··· RAW DATA ···

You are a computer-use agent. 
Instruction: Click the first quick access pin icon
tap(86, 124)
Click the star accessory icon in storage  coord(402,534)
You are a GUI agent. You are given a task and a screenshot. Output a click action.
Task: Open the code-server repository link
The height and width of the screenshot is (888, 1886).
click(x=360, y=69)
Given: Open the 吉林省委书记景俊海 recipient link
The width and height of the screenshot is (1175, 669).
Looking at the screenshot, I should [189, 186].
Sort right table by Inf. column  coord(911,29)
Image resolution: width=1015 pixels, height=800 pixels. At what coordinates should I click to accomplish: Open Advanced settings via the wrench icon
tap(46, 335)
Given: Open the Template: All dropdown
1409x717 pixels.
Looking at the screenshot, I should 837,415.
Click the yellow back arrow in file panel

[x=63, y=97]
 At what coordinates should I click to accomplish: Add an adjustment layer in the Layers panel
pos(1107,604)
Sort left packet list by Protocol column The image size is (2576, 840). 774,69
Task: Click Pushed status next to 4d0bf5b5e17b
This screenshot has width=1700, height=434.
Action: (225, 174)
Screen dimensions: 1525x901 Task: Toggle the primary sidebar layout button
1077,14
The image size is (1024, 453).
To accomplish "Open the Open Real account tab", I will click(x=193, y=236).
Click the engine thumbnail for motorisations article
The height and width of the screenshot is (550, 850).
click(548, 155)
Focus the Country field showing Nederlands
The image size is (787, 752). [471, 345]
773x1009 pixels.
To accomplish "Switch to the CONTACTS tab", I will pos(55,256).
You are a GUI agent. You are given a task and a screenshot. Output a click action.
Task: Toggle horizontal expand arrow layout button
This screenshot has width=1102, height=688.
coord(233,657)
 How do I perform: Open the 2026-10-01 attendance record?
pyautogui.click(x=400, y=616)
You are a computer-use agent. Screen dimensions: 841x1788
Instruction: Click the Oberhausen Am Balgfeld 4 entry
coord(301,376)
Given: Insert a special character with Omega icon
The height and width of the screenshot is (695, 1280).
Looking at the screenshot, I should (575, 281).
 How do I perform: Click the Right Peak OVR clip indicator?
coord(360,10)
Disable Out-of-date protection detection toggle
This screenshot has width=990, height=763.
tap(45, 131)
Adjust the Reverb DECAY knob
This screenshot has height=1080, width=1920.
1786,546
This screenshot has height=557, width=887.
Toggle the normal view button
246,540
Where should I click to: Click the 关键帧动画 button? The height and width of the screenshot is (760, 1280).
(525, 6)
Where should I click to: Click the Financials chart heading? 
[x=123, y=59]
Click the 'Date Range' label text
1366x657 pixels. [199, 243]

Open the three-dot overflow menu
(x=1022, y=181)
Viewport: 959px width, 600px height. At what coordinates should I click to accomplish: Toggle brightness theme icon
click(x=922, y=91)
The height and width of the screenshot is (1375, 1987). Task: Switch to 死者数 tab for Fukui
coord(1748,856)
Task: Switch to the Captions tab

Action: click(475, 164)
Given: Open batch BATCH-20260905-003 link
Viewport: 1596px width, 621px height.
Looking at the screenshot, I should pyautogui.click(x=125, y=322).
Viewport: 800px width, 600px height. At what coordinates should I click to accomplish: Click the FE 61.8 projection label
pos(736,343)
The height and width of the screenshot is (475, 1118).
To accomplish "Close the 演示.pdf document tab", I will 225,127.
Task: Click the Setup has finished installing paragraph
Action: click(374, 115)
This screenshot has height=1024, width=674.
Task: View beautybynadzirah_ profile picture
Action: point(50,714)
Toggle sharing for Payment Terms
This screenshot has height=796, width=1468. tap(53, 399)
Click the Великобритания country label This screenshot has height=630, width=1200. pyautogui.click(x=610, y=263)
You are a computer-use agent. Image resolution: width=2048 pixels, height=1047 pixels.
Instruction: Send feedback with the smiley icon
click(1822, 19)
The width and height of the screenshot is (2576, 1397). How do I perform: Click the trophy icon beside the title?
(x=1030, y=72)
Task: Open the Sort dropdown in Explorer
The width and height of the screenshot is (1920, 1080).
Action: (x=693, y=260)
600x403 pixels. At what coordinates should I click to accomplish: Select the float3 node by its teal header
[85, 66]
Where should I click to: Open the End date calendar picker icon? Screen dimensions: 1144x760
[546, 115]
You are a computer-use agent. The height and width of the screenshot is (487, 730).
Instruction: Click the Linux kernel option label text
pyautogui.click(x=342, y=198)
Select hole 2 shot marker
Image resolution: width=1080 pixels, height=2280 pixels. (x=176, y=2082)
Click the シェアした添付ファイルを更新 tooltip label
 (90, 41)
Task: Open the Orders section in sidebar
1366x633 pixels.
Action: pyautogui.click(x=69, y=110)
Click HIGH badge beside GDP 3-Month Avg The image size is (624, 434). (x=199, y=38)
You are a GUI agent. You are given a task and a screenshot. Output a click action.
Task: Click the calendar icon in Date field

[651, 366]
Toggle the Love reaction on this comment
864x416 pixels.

···

**SHORT EXERCISE:** Could you write out the entries from the first line through the line containing "Sort left packet", copying every line without any change?

**EXERCISE SOLUTION:**
You are a computer-use agent. 
Instruction: Click the first quick access pin icon
tap(86, 124)
Click the star accessory icon in storage  coord(402,534)
You are a GUI agent. You are given a task and a screenshot. Output a click action.
Task: Open the code-server repository link
The height and width of the screenshot is (888, 1886).
click(x=360, y=69)
Given: Open the 吉林省委书记景俊海 recipient link
The width and height of the screenshot is (1175, 669).
Looking at the screenshot, I should [189, 186].
Sort right table by Inf. column  coord(911,29)
Image resolution: width=1015 pixels, height=800 pixels. At what coordinates should I click to accomplish: Open Advanced settings via the wrench icon
tap(46, 335)
Given: Open the Template: All dropdown
1409x717 pixels.
Looking at the screenshot, I should 837,415.
Click the yellow back arrow in file panel

[x=63, y=97]
 At what coordinates should I click to accomplish: Add an adjustment layer in the Layers panel
pos(1107,604)
Sort left packet list by Protocol column The image size is (2576, 840). 774,69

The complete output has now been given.